I thought the following regex would be trivial to implement - ha ha.
Basically I have a string which contains html tags. Some of the tags I
want to keep (<em></em>, <p></p> etc), some I want to remove. I got
*this* far but obviously it doesn't work....

#! /usr/bin/perl -w

use strict;

my $string = "<p><table>This is a test</table></p>";

# would expect "<p>This is a test</p>"

# Tags to keep #
$string =~ s/<\/?(?!(p|ul|li|strong|em)).*?>//g;

print $string."\n";


I know how much you lot like regex's ;-) so any help.....

Cheers

Lord0
 
P

Paul Lalli

Lord0 said:
I thought the following regex would be trivial to implement - ha ha.
Basically I have a string which contains html tags.

Stop.

Regular Expressions, while a greatly powerful tool, are NOT the proper
tool to be used for HTML parsing. Please search Google Groups' archive
of this Usenet group for hundreds of previous posts on this topic.

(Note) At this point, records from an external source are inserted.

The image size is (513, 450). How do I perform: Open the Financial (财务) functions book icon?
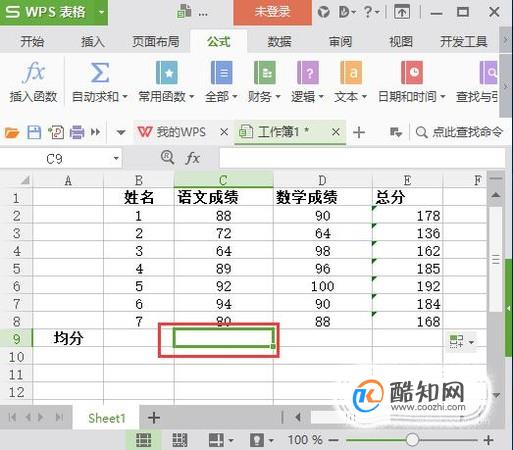pyautogui.click(x=265, y=72)
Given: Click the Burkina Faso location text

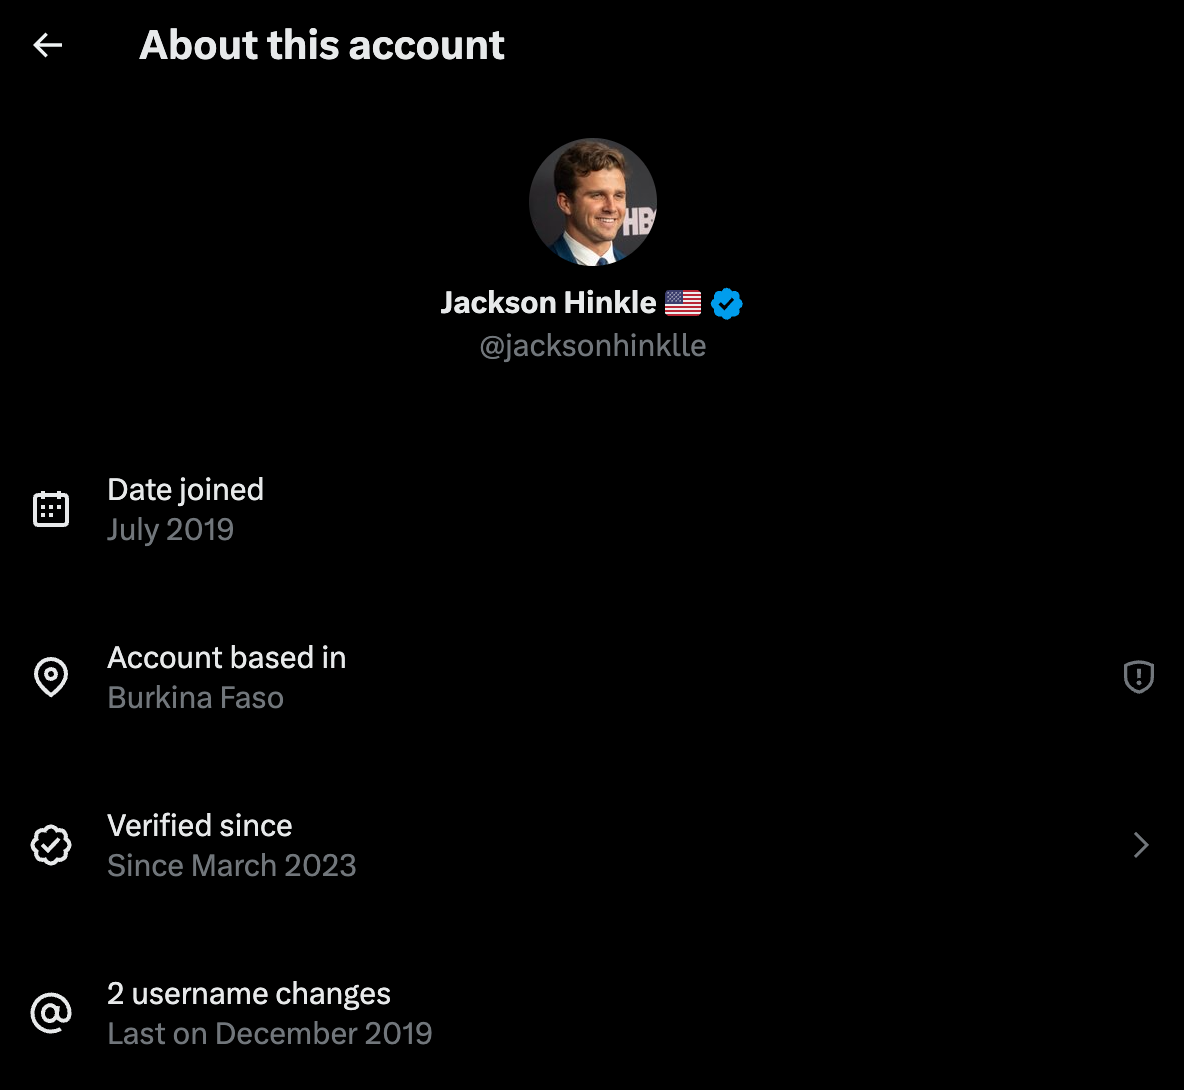Looking at the screenshot, I should point(195,698).
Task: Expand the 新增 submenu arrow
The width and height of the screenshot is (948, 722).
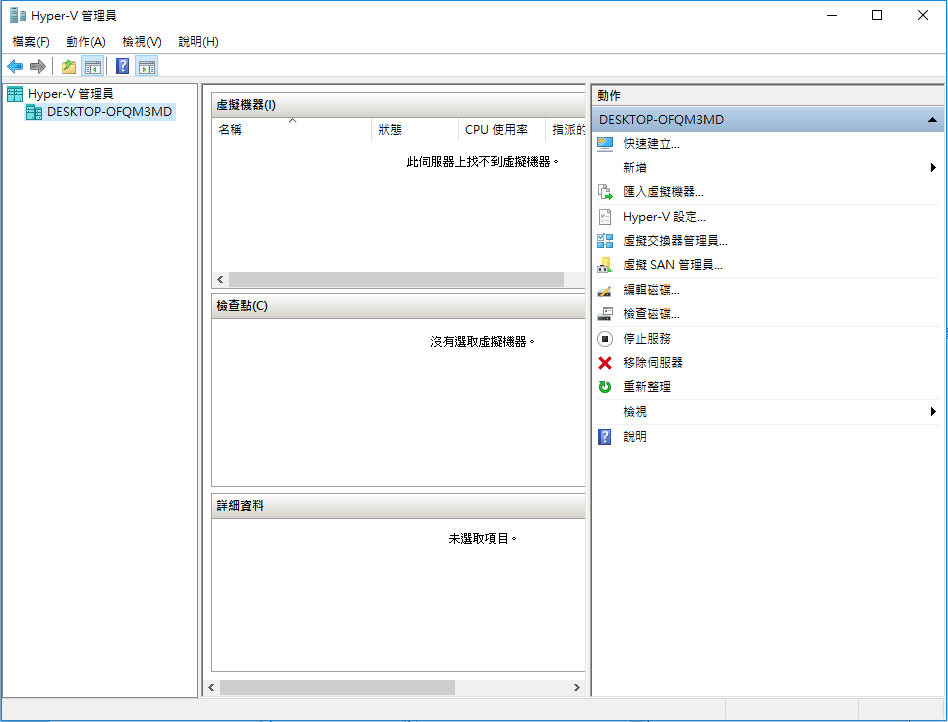Action: (x=933, y=168)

Instead, use a module specifically designed for parsing HTML. Search
CPAN at http://search.cpan.org, for modules such as HTML::parser or
HTML::TokeParser
Some of the tags I
want to keep (<em></em>, <p></p> etc), some I want to remove. I got
*this* far but obviously it doesn't work....

"doesn't work" is the worst of all possible error descriptions. *How*
does it not work? What results do you get? Is the string not modified
at all? Is too much taken out? Not enough?
#! /usr/bin/perl -w

use strict;

my $string = "<p><table>This is a test</table></p>";

# would expect "<p>This is a test</p>"

# Tags to keep #
$string =~ s/<\/?(?!(p|ul|li|strong|em)).*?>//g;

Don't make things more difficult for yourself by using / as a delimeter
when you know you will be searching for / within the regexp itself

I *think* your problem here is that the /? outside the look-ahead is
insufficient. When Perl gets to the final tag - </p>, it matches a <,
skips the optional /, then checks to see that the next thing is not one
of those five strings. The next thing is a /, so that check passes.
It then matches everything up to the next >, and replaces the whole
thing with nothing.'

Moving the check for the optional / to inside the lookahead:
s{<(?!/?(p|ul|li|strong|em)).*?>}{}g;
seems to do what you want, but I still recommend abandoning this
approach in favor of using the correct tool for the job - an HTML
parsing module.

Paul Lalli
 
L

Lord0

Regular Expressions, while a greatly powerful tool, are NOT the proper
tool to be used for HTML parsing. Please search Google Groups' archive
of this Usenet group for hundreds of previous posts on this topic.
Instead, use a module specifically designed for parsing HTML. Search
CPAN at http://search.cpan.org, for modules such as HTML::parser or
HTML::TokeParser

A few points here:

1) I had considered an HTML parsing module but for the limited
requirement this seemed unnecessary.
2) I know how to search CPAN but given 1) above chose not to
"doesn't work" is the worst of all possible error descriptions.

I agree - sorry
Don't make things more difficult for yourself by using / as a delimeter
when you know you will be searching for / within the regexp itself

Er.....it wasn't making it more difficult. And yes before you refer me
to Chapter 2 "Roll your own Quotes" in Programming Perl I have read it
Moving the check for the optional / to inside the lookahead:
s{<(?!/?(p|ul|li|strong|em)).*?>}{}g;
seems to do what you want, but I still recommend abandoning this
approach in favor of using the correct tool for the job - an HTML
parsing module.

Excellent! The answer I was looking for. I'm curious as to why I would
want to use an HTML parsing module which no doubt would use multiple
regexes when this "one liner" works?
TMTOWTDI after all....
 
S

Stephen Hildrey

Lord0 said:
Excellent! The answer I was looking for. I'm curious as to why I would
want to use an HTML parsing module which no doubt would use multiple
regexes when this "one liner" works?
TMTOWTDI after all....

There's more than one way to shoot yourself in the foot, too.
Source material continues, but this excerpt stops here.